Often times a payment or payments to S corporation shareholders will be booked or accounted for as a loan to shareholder. If the shareholder does not have enough tax basis in their stock, taxable gain will result when the loan is reclassified as a distribution. …

Is the owner of an S Corp considered self employed?

The big benefit of S-corp taxation is that S-corporation shareholders do not have to pay self-employment tax on their share of the business’s profits. The big catch is that before there can be any profits, each owner who also works as an employee must be paid a “reasonable” amount of compensation (e.g., salary).

Can I borrow from my S corporation?

Borrowing from your sole-owner S corporation has no advantages, and, in some circumstances, it could trigger taxable capital gains for you. Even if you execute a formal interest-bearing loan document with a repayment schedule, it may not stand up to IRS scrutiny.

How do I borrow money from my S corp?

Give Yourself A Loan When you’re taking money out of an S Corp other than your salary, you can set up a line of credit between you and your business. Then, you’ll take cash out as a loan against that line of credit.

Do S corps pay taxes on distributions?

When an S Corporation distributes its income to the shareholders, the distributions are tax-free. As mentioned, the primary advantage of an S Corporation is that, generally, its income is taxed only at the shareholder level.

How do you take money out of an S Corp?

The business doesn’t pay taxes; only the owners do. Whether you’ve started a corporation, an LLC, or a series LLC, you can elect to be taxed as an S Corp….If you want to take money out of your S Corp, you have three options:

  1. Take a distribution.
  2. Pay yourself a salary.
  3. Give yourself a loan.

Can my corporation lend me money?

The short answer to your question is no. You can borrow funds from a corporation and you can keep them outstanding for one balance sheet date. If it they aren’t paid back you would have to include them in income taxes. At one time you could borrow cash from a corporation in order to buy a house for your personal use.

What is S Corp loan basis?

The amount of a shareholder’s stock and debt basis in the S corporation is very important. Unlike a C corporation, each year a shareholder’s stock and/or debt basis of an S corporation increases or decreases based upon the S corporation’s operations. The S corporation will issue a shareholder a Schedule K-1.

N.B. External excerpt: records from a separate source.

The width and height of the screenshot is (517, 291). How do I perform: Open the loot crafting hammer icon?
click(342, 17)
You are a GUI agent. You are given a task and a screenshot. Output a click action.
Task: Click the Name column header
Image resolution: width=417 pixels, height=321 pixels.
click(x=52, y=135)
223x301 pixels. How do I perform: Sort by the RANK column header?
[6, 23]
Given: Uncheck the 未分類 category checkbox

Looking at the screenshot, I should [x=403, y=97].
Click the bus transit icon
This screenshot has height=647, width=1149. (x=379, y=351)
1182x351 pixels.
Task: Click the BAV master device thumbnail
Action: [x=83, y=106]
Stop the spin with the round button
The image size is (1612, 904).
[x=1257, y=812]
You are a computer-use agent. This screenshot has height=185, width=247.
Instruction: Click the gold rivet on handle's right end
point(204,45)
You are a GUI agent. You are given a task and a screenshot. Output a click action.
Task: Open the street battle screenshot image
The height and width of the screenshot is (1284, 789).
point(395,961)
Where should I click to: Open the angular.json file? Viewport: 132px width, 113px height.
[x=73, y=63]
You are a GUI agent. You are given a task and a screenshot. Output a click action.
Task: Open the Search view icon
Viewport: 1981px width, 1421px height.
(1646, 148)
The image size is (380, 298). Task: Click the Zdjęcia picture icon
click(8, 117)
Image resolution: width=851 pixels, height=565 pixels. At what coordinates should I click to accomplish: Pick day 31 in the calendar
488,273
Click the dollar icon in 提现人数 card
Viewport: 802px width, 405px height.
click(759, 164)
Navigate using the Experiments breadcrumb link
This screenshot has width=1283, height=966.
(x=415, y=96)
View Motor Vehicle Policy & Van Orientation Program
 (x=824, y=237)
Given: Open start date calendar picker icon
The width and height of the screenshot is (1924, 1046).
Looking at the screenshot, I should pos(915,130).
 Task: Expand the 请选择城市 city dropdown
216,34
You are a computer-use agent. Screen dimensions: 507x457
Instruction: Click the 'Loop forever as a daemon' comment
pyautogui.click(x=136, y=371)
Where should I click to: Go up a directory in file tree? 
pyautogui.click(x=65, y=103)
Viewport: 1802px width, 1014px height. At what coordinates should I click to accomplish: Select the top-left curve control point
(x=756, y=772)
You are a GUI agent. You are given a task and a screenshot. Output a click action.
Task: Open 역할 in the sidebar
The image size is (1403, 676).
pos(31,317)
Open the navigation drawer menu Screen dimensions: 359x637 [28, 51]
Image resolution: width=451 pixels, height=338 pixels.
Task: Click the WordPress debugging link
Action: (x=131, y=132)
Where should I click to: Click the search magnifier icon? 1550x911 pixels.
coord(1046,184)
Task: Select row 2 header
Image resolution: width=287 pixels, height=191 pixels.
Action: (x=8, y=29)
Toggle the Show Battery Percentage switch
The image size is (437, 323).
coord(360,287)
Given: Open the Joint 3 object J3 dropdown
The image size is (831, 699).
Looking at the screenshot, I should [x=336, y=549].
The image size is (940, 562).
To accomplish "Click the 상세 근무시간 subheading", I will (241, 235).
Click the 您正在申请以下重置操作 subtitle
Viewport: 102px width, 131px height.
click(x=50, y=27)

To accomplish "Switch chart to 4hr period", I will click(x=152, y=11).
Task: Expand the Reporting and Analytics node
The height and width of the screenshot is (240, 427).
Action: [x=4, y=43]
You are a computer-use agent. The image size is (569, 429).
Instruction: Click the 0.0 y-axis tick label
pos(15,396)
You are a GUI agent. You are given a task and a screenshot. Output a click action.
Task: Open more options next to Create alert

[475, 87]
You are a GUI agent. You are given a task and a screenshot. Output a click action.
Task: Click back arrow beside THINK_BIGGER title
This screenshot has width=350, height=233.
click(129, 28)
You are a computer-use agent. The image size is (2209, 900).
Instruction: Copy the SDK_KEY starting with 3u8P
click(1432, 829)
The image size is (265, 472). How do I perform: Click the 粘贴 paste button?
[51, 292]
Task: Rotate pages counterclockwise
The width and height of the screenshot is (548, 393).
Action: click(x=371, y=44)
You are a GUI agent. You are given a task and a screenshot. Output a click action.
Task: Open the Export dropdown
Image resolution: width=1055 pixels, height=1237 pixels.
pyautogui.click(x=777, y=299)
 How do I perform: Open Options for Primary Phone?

How does an S Corp pay owners?

Getting paid as the owner of an S Corporation An S Corporation is either an LLC or C Corporation that has elected for special tax treatment with the IRS. An S Corp’s remaining profits are paid out in distributions to the company’s shareholders, who then report those distributions on their personal income tax returns.

Can S Corp owners pay themselves?

The IRS requires S Corp shareholder-employees to pay themselves a reasonable employee salary, which means at least what other businesses pay for similar services. Basically, the IRS can recharacterize your distributions as salary and require payment of back payroll taxes and penalties.

Can I borrow money from my own corporation?